The Tupelo site visit was the first such trip for the Miss-Lou Regional Steering Committee.

The committee of local elected and business leaders was formed last year with the goal of bringing together the communities of Natchez, Vidalia and Ferriday for economic and community development.

“We’ve taken a lot of baby steps, which are giant leaps for our community,” Malone said. “(We’ve been) getting everyone around the table month after month.”

The group has been meeting for approximately seven months, mostly building dialogue between community leaders.

“Each time we meet, like Heather said, at our first meetings, everyone was kind of a little bit to ourselves, now we’re all sort of laying it out on the table,” Middleton said.

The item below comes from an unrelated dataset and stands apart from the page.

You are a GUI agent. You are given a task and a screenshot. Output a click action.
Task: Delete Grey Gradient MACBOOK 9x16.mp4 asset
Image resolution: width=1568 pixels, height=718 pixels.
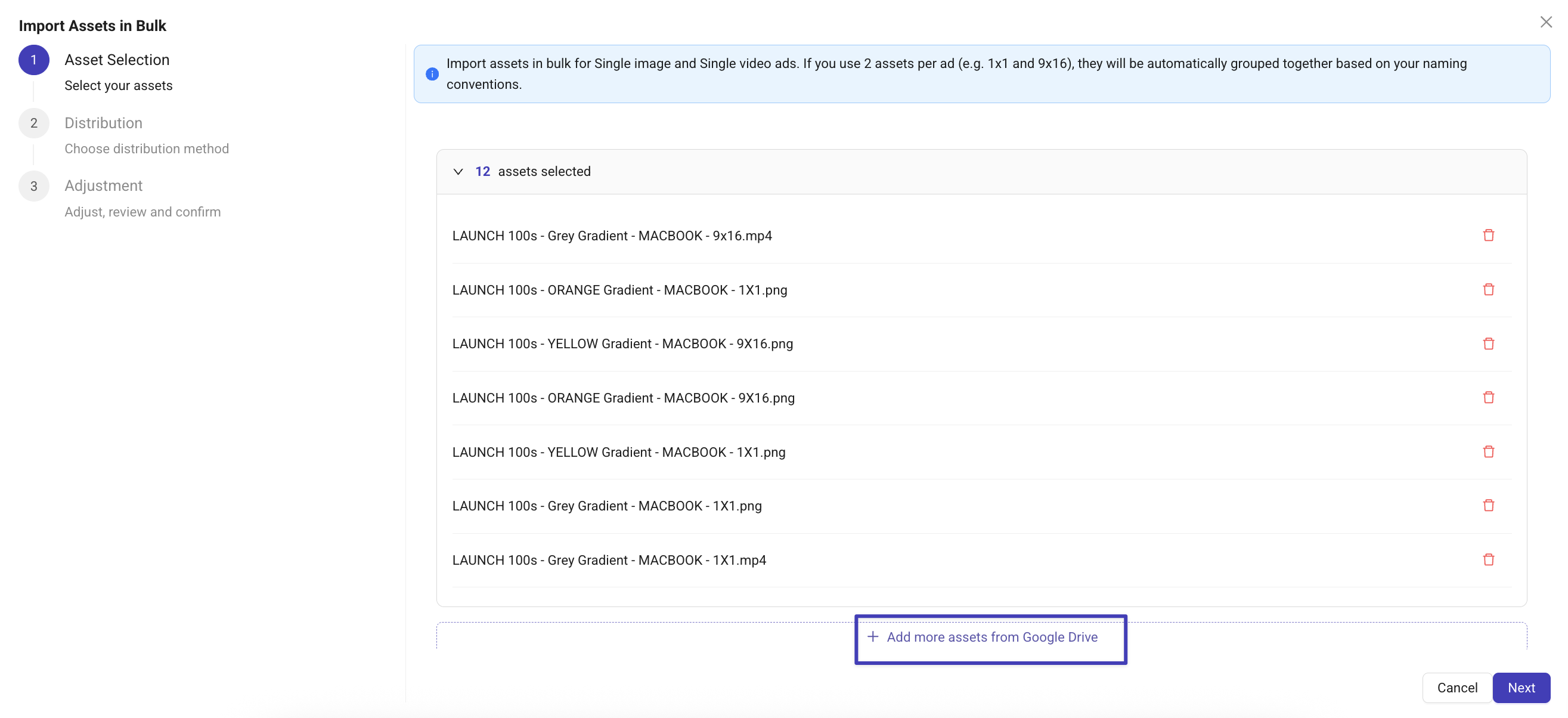[x=1488, y=235]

Debbie Hudson, president and CEO of the Natchez-Adams Chamber of Commerce, said the trip energized the group

“We allowed each other to give our thoughts, good and bad, and ignited great ideas,” she said. “They were talking and keying off each other’s ideas. I think that excited them and we just need to keep that going.

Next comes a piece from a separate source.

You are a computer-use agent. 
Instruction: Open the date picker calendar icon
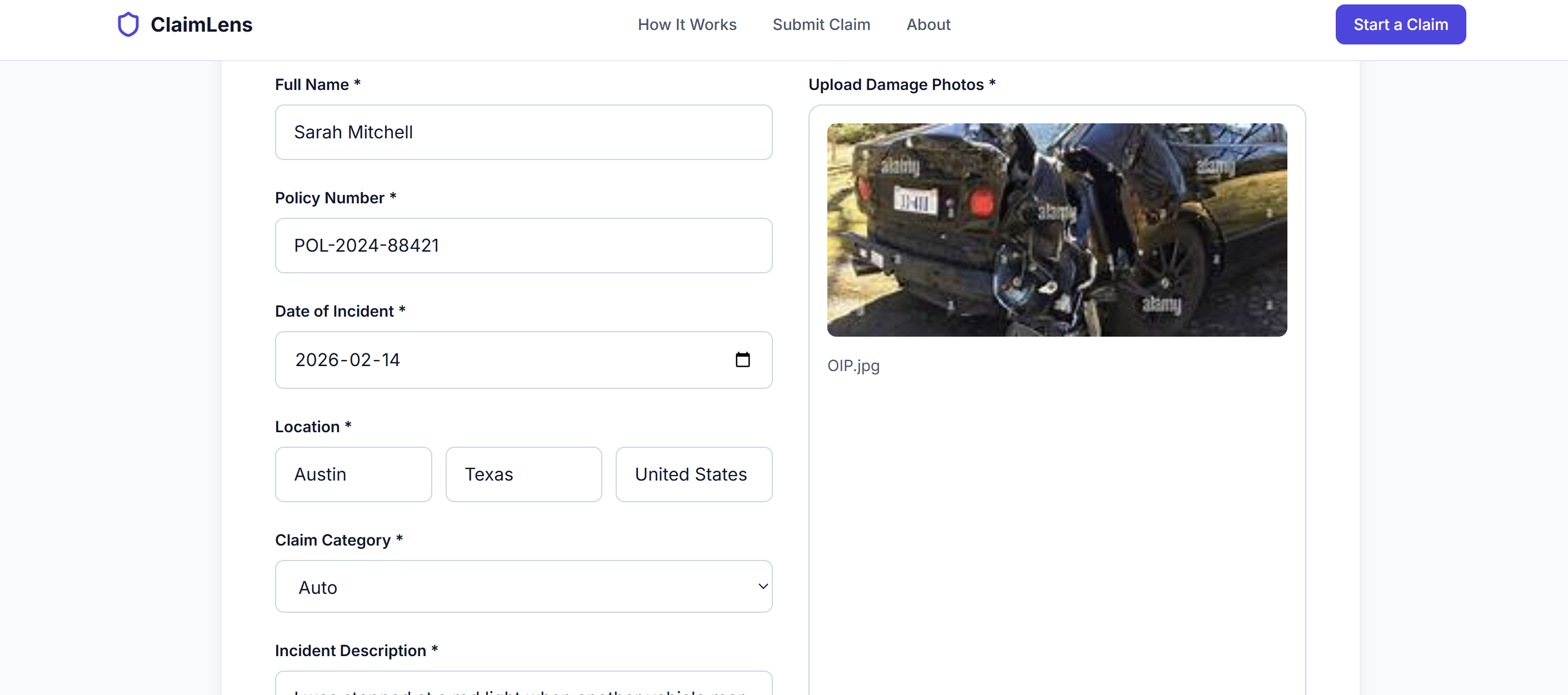[742, 359]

“If everyone in our community could do that, think of what we could accomplish,” Hudson said. “A busload of 17 people, if we could get that energy out to the community, just think what we could accomplish.”

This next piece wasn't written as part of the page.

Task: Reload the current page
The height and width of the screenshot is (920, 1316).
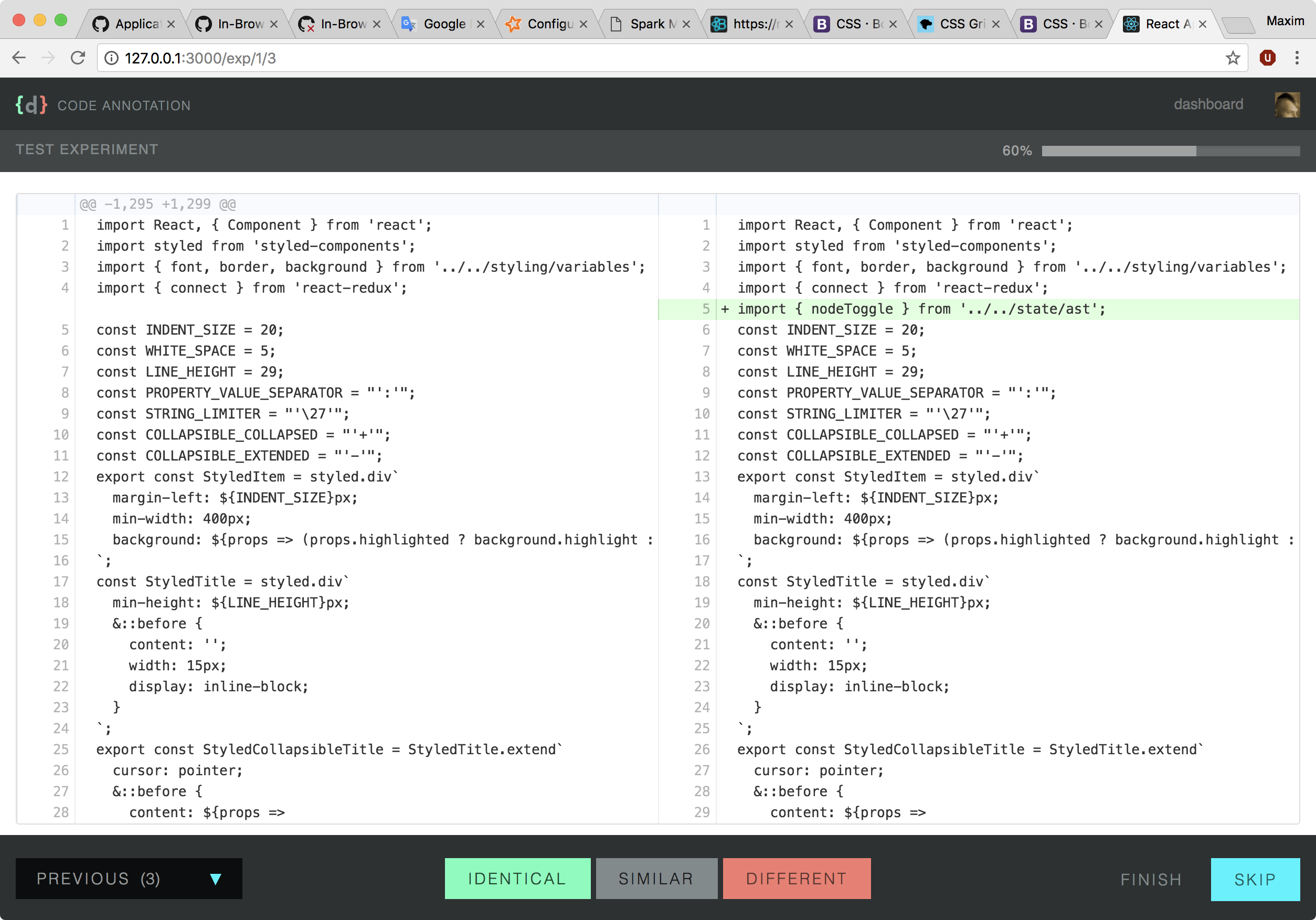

In Tupelo, the group met with leaders with Tupelo’s Community Development Foundation and the CREATE Foundation.

“I came back with a lot of ideas that we can quickly implement here,” Malone said.

Those ideas included:

4 Researching a tuition assistance plan that Tupelo and several other counties in the northeast Mississippi region have implemented that provides funding for area high school graduates to attend two years of community college.

Tupelo leaders told the Miss-Lou group such a program is more affordable than one might think because it provides assistance only to close the gap between available state, federal and private aid sources. Since many students who graduate already qualify for scholarships and other funding sources those who need assistance isn’t generally a great number.

4 Studying how the area might create a community development foundation. Such a foundation could provide a source for people who wish to make donations or bequeath funds to the community and have them be tax-deductible.

4 Modeling a system set up in the Tupelo region, the Miss-Lou group plans to implement more regular, informal meetings of the region’s elected officials to get them all to know one another better. That system in Tupelo has worked well, Tupelo Mayor Jack Reed Jr. said.

4 Lobbying state legislators from both sides of the river to eliminate out-of-state tuition fees for technical and community colleges within a short distance. Currently students in Concordia Parish must pay out-of-state tuition if they attend Copiah-Lincoln Community College’s Natchez campus.

But all of those involved caution that they committee members cannot accomplish all of these things without help from more community members.

“We’ve got to get more people involved,” Middleton said. “If you’re not happy with what’s going on, step up to the plate and ask, ‘What can I do to help?’”

And residents will be able to do just that in the coming weeks as the Miss-Lou Regional Steering Committee will host a series of informational community forums in February and March.

The first will be at a combined meeting of the area’s chambers of commerce at noon on Tuesday, Feb. 16, at the Vidalia Conference and Convention Center. Subsequent meetings will be in Ferriday and Natchez.

Those in attendance included: Natchez Mayor Jake Middleton, Vidalia Mayor Hyram Copeland, Adams County Supervisor Mike Lazarus, representatives from the area’s chambers of commerce, representatives from both local economic development authorities, and several private-sector businessmen and businesswomen.